Preferably, described parameter comprises sharp light-struck time parameter, swashs light-struck count parameter, the distance parameter of Laser output unit and textile.

Preferably, the operating data of described workbench comprises the angle of inclination of workbench, the moving direction of workbench, the translational speed of workbench, the displacement of workbench.

Preferably, the data of described Output of laser are included in the shape data of Output of laser hot spot under often kind of angle of inclination of workbench.

Preferably, the operation of described workbench comprises the inclination of workbench, rotation, movement.

Preferably, the operation of described workbench is by stepper motor or Serve Motor Control.

Preferably, the wavelength of described Output of laser is 10.4 μm-11.2 μm, and power is 60W-230W, and frequency is 80MHz, and the distance between Laser output unit and workbench is 0cm-62cm.

Preferably, described Laser output unit is CO ₂laser instrument.

There is a need to the laser carving method providing a kind of corresponding textile, it comprises the steps: that textile is fixed on workbench by S1; S2 focuses, and regulates the distance of Laser output unit and textile, and is fixed by Laser output unit; S3 inputs the kind of information and pattern-information and the range information between Laser output unit and workbench that will carry out the textile of laser engraving; Laser that Laser output unit penetrates by S4 irradiates on the textile, simultaneously by the inclination of workbench, rotation, mobilely make pattern textile generating respective color; S5 complete operation.

Preferably, the operation of described workbench is by stepper motor or Serve Motor Control.

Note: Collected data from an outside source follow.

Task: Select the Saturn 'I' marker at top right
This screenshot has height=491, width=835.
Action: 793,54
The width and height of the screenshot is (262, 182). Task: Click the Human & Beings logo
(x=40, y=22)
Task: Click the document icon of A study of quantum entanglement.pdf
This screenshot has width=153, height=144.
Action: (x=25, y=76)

The present invention can realize the laser irradiating method of multi-faceted solid on the textile, and not only can change the color of the pattern of carve on the textile according to pattern-information, and can reach the effect making color generation gradual change, pattern is more true to nature.

Accompanying drawing explanation

Below in conjunction with drawings and Examples, the invention will be further described, in accompanying drawing:

Fig. 1 is the functional block diagram of textile laser engraving system of the present invention.

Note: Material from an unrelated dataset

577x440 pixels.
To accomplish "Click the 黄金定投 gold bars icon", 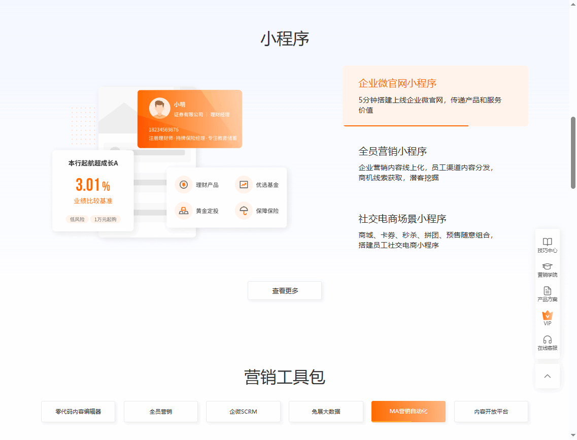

When Fig. 2 a is workbench not run-off the straight, laser is irradiated to the schematic diagram of the hot spot on textile.

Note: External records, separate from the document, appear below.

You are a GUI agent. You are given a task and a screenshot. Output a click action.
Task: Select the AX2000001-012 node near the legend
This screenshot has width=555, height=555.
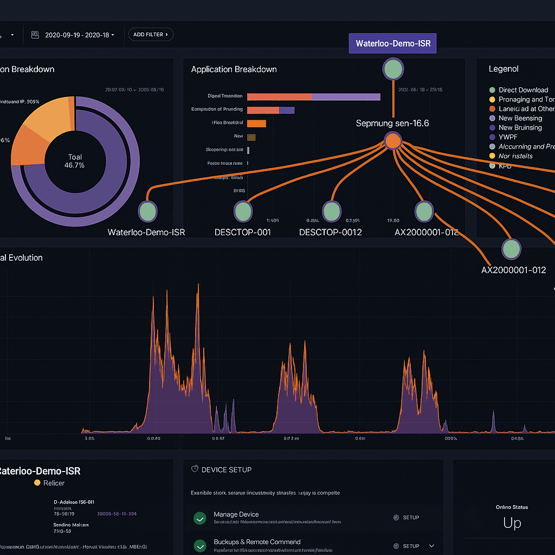(511, 249)
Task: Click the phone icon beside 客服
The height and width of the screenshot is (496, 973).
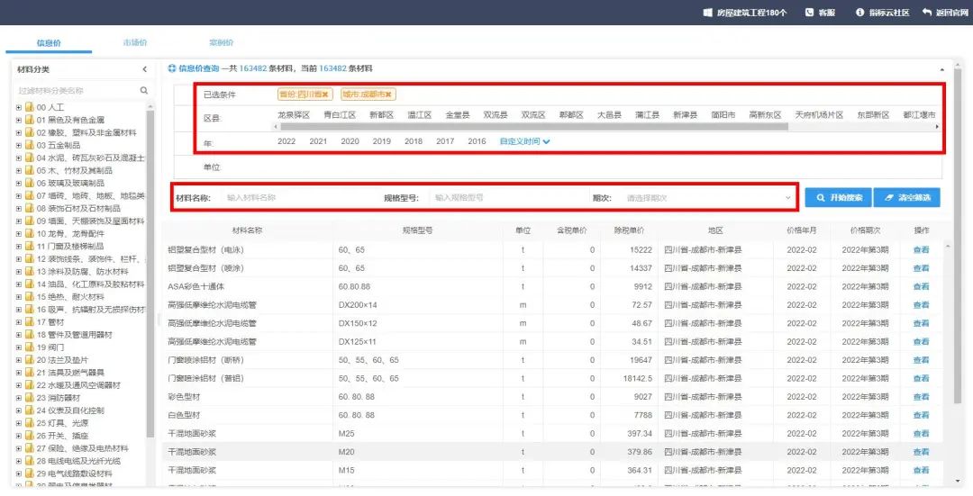Action: point(809,13)

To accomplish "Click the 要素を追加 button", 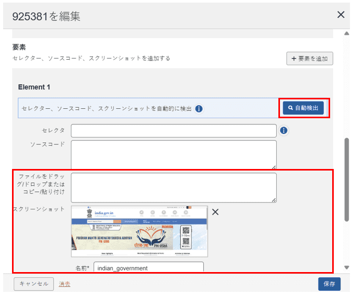I will point(310,59).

Fig. 2 b is the schematic diagram that after workbench tilts, laser is irradiated to the hot spot on textile.

Fig. 3 a is workbench when not tilting, the schematic diagram in B '-B ' direction when the laser hot spot be irradiated on workbench is square hot spot.

Fig. 3 b is after workbench tilts, the schematic diagram in B-B direction when the laser hot spot be irradiated on workbench is isosceles trapezoid hot spot.

Fig. 3 C is after workbench tilts, the schematic diagram in A-A direction when the laser hot spot be irradiated on workbench is isosceles trapezoid hot spot.

Fig. 4 is the flow chart of steps of textile laser carving method of the present invention.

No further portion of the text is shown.